**EXERCISE DETAILS**
All entries must be returned precisely as they appear.
▬▬▬
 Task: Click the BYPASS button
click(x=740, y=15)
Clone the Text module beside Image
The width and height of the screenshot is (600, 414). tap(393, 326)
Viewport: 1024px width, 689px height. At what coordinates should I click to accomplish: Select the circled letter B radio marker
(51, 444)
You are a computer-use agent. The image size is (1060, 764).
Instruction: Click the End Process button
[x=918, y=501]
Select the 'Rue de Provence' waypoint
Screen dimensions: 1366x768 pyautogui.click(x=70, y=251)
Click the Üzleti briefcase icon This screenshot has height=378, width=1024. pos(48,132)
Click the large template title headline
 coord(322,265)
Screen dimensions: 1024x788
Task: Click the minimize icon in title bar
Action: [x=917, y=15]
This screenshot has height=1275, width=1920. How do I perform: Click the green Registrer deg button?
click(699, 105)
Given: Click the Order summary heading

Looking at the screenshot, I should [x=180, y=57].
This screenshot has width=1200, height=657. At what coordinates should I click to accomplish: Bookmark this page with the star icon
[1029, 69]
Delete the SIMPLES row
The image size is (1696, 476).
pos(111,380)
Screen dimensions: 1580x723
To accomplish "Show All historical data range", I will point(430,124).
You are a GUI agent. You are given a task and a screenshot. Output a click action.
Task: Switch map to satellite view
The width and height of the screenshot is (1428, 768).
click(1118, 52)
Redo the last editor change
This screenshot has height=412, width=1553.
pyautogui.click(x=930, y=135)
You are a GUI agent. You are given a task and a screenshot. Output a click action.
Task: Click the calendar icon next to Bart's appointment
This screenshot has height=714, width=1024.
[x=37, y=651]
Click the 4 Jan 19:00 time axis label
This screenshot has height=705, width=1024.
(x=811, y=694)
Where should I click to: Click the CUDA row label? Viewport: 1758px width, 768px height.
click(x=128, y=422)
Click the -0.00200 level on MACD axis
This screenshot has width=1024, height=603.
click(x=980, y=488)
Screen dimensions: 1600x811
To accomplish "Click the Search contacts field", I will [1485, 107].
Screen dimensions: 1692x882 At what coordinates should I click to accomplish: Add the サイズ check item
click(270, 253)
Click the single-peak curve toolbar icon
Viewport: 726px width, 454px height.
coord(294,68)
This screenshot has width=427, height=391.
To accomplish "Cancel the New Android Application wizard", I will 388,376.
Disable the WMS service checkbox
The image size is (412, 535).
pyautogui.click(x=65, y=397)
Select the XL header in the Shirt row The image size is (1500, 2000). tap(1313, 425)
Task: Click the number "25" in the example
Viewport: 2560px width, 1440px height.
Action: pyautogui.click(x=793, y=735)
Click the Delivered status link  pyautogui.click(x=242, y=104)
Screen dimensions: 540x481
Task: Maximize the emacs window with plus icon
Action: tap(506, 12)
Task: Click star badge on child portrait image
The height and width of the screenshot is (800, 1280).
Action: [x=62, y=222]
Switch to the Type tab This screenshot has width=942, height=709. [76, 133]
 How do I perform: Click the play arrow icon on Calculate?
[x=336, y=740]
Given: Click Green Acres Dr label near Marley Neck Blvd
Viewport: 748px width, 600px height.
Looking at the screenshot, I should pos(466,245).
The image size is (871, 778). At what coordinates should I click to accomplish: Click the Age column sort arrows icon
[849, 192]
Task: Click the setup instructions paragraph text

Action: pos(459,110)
▬▬▬
**WRITTEN REPLY**
 Task: Click the BYPASS button
click(x=740, y=15)
Clone the Text module beside Image
The width and height of the screenshot is (600, 414). tap(393, 326)
Viewport: 1024px width, 689px height. At what coordinates should I click to accomplish: Select the circled letter B radio marker
(51, 444)
You are a computer-use agent. The image size is (1060, 764).
Instruction: Click the End Process button
[x=918, y=501]
Select the 'Rue de Provence' waypoint
Screen dimensions: 1366x768 pyautogui.click(x=70, y=251)
Click the Üzleti briefcase icon This screenshot has height=378, width=1024. pos(48,132)
Click the large template title headline
 coord(322,265)
Screen dimensions: 1024x788
Task: Click the minimize icon in title bar
Action: [x=917, y=15]
This screenshot has height=1275, width=1920. How do I perform: Click the green Registrer deg button?
click(699, 105)
Given: Click the Order summary heading

Looking at the screenshot, I should [x=180, y=57].
This screenshot has width=1200, height=657. At what coordinates should I click to accomplish: Bookmark this page with the star icon
[1029, 69]
Delete the SIMPLES row
The image size is (1696, 476).
pos(111,380)
Screen dimensions: 1580x723
To accomplish "Show All historical data range", I will point(430,124).
You are a GUI agent. You are given a task and a screenshot. Output a click action.
Task: Switch map to satellite view
The width and height of the screenshot is (1428, 768).
click(1118, 52)
Redo the last editor change
This screenshot has height=412, width=1553.
pyautogui.click(x=930, y=135)
You are a GUI agent. You are given a task and a screenshot. Output a click action.
Task: Click the calendar icon next to Bart's appointment
This screenshot has height=714, width=1024.
[x=37, y=651]
Click the 4 Jan 19:00 time axis label
This screenshot has height=705, width=1024.
(x=811, y=694)
Where should I click to: Click the CUDA row label? Viewport: 1758px width, 768px height.
click(x=128, y=422)
Click the -0.00200 level on MACD axis
This screenshot has width=1024, height=603.
click(x=980, y=488)
Screen dimensions: 1600x811
To accomplish "Click the Search contacts field", I will [1485, 107].
Screen dimensions: 1692x882 At what coordinates should I click to accomplish: Add the サイズ check item
click(270, 253)
Click the single-peak curve toolbar icon
Viewport: 726px width, 454px height.
coord(294,68)
This screenshot has width=427, height=391.
To accomplish "Cancel the New Android Application wizard", I will 388,376.
Disable the WMS service checkbox
The image size is (412, 535).
pyautogui.click(x=65, y=397)
Select the XL header in the Shirt row The image size is (1500, 2000). tap(1313, 425)
Task: Click the number "25" in the example
Viewport: 2560px width, 1440px height.
Action: pyautogui.click(x=793, y=735)
Click the Delivered status link  pyautogui.click(x=242, y=104)
Screen dimensions: 540x481
Task: Maximize the emacs window with plus icon
Action: tap(506, 12)
Task: Click star badge on child portrait image
The height and width of the screenshot is (800, 1280).
Action: [x=62, y=222]
Switch to the Type tab This screenshot has width=942, height=709. [76, 133]
 How do I perform: Click the play arrow icon on Calculate?
[x=336, y=740]
Given: Click Green Acres Dr label near Marley Neck Blvd
Viewport: 748px width, 600px height.
Looking at the screenshot, I should pos(466,245).
The image size is (871, 778). At what coordinates should I click to accomplish: Click the Age column sort arrows icon
[849, 192]
Task: Click the setup instructions paragraph text

Action: pos(459,110)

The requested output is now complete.